Quand on regarde en arrière, qu’on regarde comment étaient nos vies il y a quelques années, on réalise avec regret et amertume qu’elles étaient plutôt belles. C’était il n’y a pas si longtemps que ça. Trois ans, tout au plus. Nos vies étaient plus faciles. Malgré des difficultés pour certains, il y avait une certaine douceur qu’on ne réalisait pas vraiment à l’époque. Une joie de vivre et une insouciance qui ne nous avaient incontestablement jamais quittés. Sauf ces deux dernières années.
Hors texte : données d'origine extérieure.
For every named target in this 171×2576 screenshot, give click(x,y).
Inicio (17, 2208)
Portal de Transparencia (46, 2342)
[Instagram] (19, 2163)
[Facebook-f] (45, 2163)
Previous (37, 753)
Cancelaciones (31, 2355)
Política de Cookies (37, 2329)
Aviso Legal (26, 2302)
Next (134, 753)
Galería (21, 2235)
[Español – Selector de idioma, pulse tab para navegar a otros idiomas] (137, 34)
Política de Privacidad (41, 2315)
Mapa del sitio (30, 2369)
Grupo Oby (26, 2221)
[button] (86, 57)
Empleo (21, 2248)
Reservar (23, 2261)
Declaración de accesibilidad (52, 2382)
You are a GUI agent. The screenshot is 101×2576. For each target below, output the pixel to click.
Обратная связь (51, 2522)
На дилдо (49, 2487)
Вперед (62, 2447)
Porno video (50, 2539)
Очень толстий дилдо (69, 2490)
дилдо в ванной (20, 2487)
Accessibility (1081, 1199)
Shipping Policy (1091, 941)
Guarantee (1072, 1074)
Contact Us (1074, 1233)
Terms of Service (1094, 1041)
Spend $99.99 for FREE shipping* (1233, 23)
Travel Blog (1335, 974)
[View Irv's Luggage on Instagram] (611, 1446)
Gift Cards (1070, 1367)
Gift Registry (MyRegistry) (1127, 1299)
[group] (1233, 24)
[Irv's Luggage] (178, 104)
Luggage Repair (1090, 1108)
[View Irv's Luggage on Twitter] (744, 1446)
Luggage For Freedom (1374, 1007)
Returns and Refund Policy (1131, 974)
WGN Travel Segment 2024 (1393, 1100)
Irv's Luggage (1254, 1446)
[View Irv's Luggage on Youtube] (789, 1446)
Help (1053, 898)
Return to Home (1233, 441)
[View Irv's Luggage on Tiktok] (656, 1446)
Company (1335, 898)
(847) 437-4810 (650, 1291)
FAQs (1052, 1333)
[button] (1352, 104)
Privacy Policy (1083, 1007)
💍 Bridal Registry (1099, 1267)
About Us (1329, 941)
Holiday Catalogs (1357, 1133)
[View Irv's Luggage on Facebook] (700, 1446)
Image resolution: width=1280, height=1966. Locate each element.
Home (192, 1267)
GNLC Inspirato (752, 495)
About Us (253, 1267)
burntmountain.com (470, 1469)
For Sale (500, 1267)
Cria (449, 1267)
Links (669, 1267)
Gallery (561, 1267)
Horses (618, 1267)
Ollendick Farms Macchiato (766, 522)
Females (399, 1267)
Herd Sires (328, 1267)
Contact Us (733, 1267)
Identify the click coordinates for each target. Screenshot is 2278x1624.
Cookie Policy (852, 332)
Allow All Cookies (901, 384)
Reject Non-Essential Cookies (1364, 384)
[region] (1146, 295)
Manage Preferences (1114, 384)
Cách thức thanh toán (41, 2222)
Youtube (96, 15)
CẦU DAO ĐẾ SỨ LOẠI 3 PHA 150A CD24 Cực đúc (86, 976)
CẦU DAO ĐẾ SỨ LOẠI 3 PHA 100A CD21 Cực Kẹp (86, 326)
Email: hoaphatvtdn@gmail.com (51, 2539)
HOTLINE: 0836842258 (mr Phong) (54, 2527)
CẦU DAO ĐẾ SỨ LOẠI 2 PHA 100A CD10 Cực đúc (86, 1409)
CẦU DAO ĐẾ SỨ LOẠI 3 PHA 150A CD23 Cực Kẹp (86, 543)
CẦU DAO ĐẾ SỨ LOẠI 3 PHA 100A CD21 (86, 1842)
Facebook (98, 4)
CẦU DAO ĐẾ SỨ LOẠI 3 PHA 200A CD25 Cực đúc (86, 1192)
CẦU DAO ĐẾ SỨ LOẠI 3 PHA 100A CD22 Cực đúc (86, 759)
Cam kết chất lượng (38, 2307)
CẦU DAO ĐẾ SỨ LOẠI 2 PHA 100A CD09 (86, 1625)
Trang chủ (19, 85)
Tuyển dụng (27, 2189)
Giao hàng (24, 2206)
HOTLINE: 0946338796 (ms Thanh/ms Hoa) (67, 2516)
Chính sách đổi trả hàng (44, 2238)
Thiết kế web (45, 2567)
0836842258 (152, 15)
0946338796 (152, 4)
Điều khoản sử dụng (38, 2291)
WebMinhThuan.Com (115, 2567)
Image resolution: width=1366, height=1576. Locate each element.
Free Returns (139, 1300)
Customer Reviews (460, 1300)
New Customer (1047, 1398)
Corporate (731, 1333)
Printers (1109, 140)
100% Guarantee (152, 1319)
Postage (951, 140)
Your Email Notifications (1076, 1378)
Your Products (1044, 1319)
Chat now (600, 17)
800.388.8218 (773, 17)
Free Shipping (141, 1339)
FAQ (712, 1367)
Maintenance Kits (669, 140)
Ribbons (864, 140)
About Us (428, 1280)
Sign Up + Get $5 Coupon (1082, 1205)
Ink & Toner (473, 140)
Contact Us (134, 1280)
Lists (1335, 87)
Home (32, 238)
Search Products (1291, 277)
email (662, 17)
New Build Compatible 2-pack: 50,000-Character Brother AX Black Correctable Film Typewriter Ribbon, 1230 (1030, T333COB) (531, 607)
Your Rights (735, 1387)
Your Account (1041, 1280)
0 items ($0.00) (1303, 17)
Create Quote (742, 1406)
On dit souvent qu’on ne réalise la valeur des choses et des gens que lorsqu’on les a perdus. On sait maintenant que, même si on se plaignait ou qu’on pestait à propos de certains petits hics de la vie de tous les jours, la vie qu’on menait il y a quelques années avait de la valeur. Les tracas du quotidien n’étaient en somme que des tracas du quotidien. Il est vrai qu’on avait des coupures d’électricité, des soucis de moteur, des problèmes de citerne ; vrai qu’on n’avait pas une vie normale comme dans d’autres pays, mais on avait autre chose. On avait quelque chose en plus. Et malgré les embouteillages, la fermeture des routes à cause du passage d’un politicien zélé à ne rien faire, l’incompétence du daraké au carrefour, les chauffards du dimanche qui arrivaient à contre-sens ou le manque incontestable de sens civique de nos concitoyens, on avait quelque chose en plus. Ces petits riens qui faisaient tout.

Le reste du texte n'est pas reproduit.